I'm in the same camp as Peter Hitchens and conservatives, in that I feel that everything has a political meaning but *especially* small things that most people don't attach a lot of significance to, but cumulatively define something essential. I would dispute Hitchens' diagnosis of the cause, but I do believe he is right that something fundamental about Britain changed in the course of the 1990s, a transformation that had been largely accomplished in a decade.
While Hitchens' might point to the labels on tinned goods and police uniforms, my personal measure comes from the cricket. We like to think of Charters and Caldicott, from THE LADY VANISHES, as archetypal England cricket fans. Contrast them with the 'Barmy Army', founded in 1994, and nowadays the locus of control for the Test Match fans' experience at the ground. The idea that Charters and Caldicott would participate in such absurd rituals of dressing up, chanting like football hooligans and providing annoying musical interludes and call-and-response routines is risible. Our national game has been ruined by these narcissists and their 'sense of fun' trumping a proper sense of decorum. It's no surprise The Hundred has come along to ruin the county championship and the Test team's ability to defend their wickets.

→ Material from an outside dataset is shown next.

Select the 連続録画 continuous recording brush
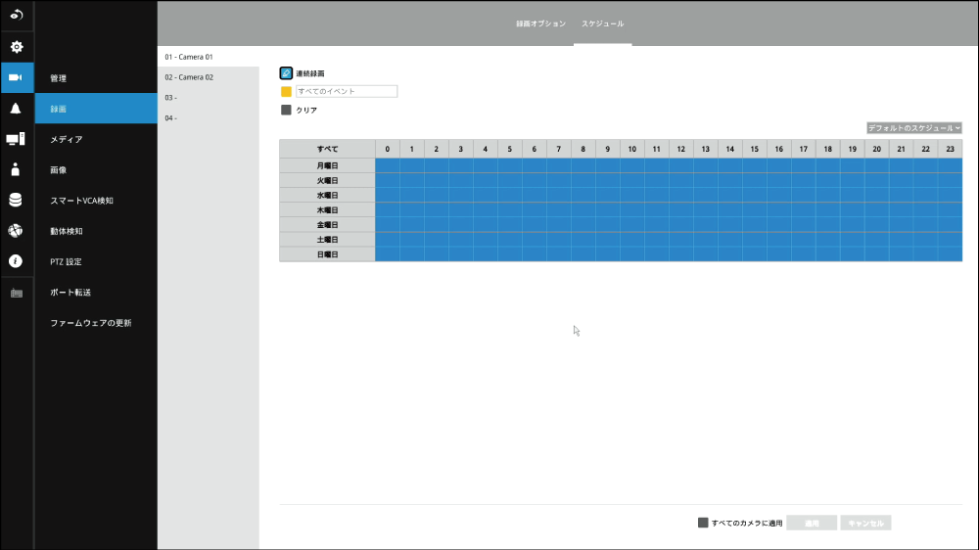This screenshot has width=979, height=550. click(x=286, y=73)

The stiff upper lip has gone, although at least 'mustn't grumble', the national mantra, has so far remained under the new dispensation. BBC Radio Three has been turned into something with far too much audience participation, like it was local radio or Classic FM.

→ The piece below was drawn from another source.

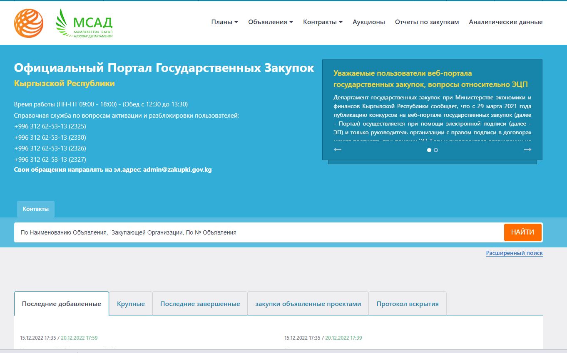Expand the Планы dropdown menu
The width and height of the screenshot is (567, 353).
click(224, 22)
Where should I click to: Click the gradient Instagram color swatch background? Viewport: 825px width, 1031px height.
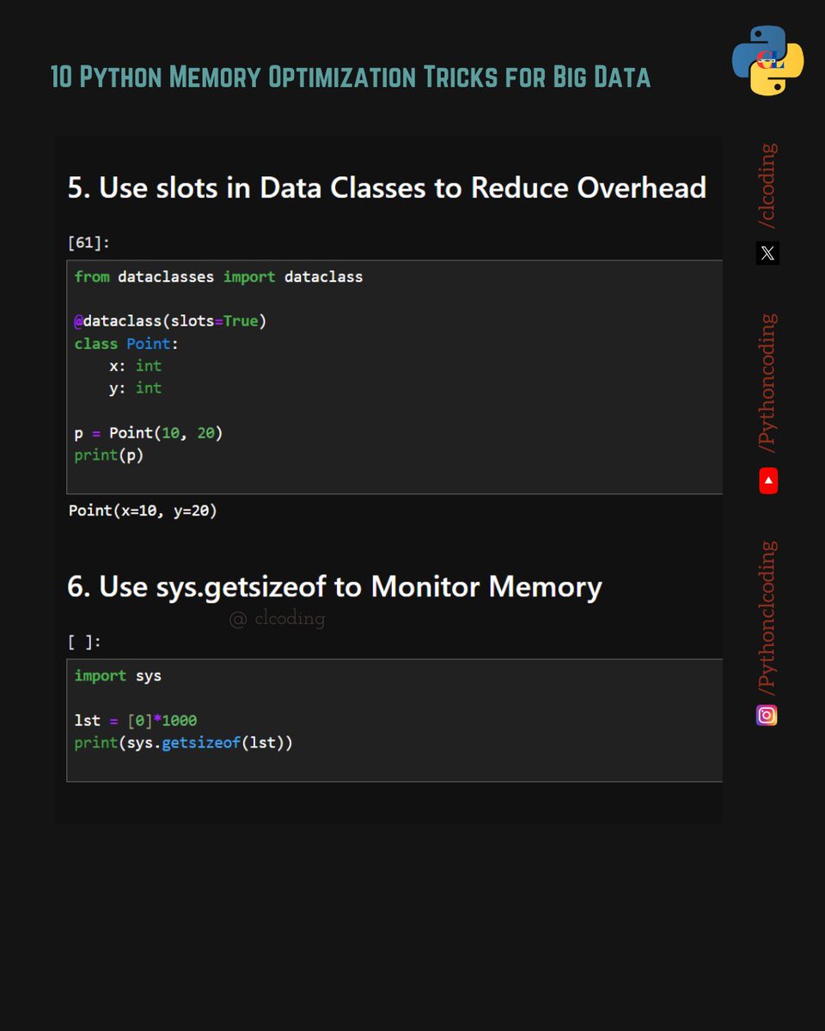click(x=766, y=714)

It's all very sad, for me and Peter Hitchens, at least.
Paul Brewer
2026-01-06 15:33:46 +0000 UTC
Damn straight. - L
Michael and Us
2025-12-23 00:00:39 +0000 UTC
"A lot of Tories piled on to Jeremy Corbyn, but who did that help? I'd much rather have his straightforward Edwardian leftism (which values liberty and loathes war) to the slick Eurocommunist Blairites who sneer at liberty, and undermine it, and love wars." - Peter Hitchens
Jack Frayne-Reid
2025-12-22 21:37:35 +0000 UTC
My main guilty pleasure has to be roller coasters. These are unfortunately an extremely normie interest and it's hard to explain to someone why you would be excited to go on something called "The Flash: Vertical Velocity" lmao
sinesynced
2025-12-21 01:02:23 +0000 UTC
I'm a big fan of Hail, Caesar!, and I have a slightly different reading of what's going on there. The film celebrates Josh Brolin's character, because popular cinema is part of the glue that _really_ holds society together. Communists and priests are lost in their abstracted world views, but it's the rituals that bring people together in the here and now that count. This parallels the importance of bowling as a social ritual in The Big Lebowski. They are gently making fun of their characters' political beliefs (in both films,) which are so obviously unable to find purchase in the world around them (Communists in Hollywood and a pacifist whose best friend is a right-wing vet.)
Chris Sherman
2025-12-18 18:53:24 +0000 UTC
Bar Rescue, and i pretend its not staged.
Shane
2025-12-18 14:42:50 +0000 UTC
Another great Kenny g song is The Shuffle
Cole Flowers
2025-12-17 00:34:34 +0000 UTC
My guilty pleasure is rewatching old seasons of Survivor. It's just so good but also a little embarrassing to watch when A. you're rewatching a season and B. it's nearly 2026.
sylvie
2025-12-16 23:16:23 +0000 UTC
My guilty pleasure is ICP. Violent J is our age’s William Blake. His Dark Carnival is a whole working class cosmology. WOOP WOOP the last barbaric yawp of the digital age. The only true counter- culture left and the final vanguard still tilting at windmills of our soy, scone-inhaling PMC-ified white collar business professional neolib culture. The antithesis of “We’re All Middle Class Now.”
Eric
2025-12-16 22:27:17 +0000 UTC
Haunted house by Roy Buchanan is so fucking good
Paul Caravello
2025-12-16 17:40:41 +0000 UTC
Yeah, i should hate them especially bc my favorite band has at least one excellent song shitting on Bono, but man, “Lemon” is such a great song.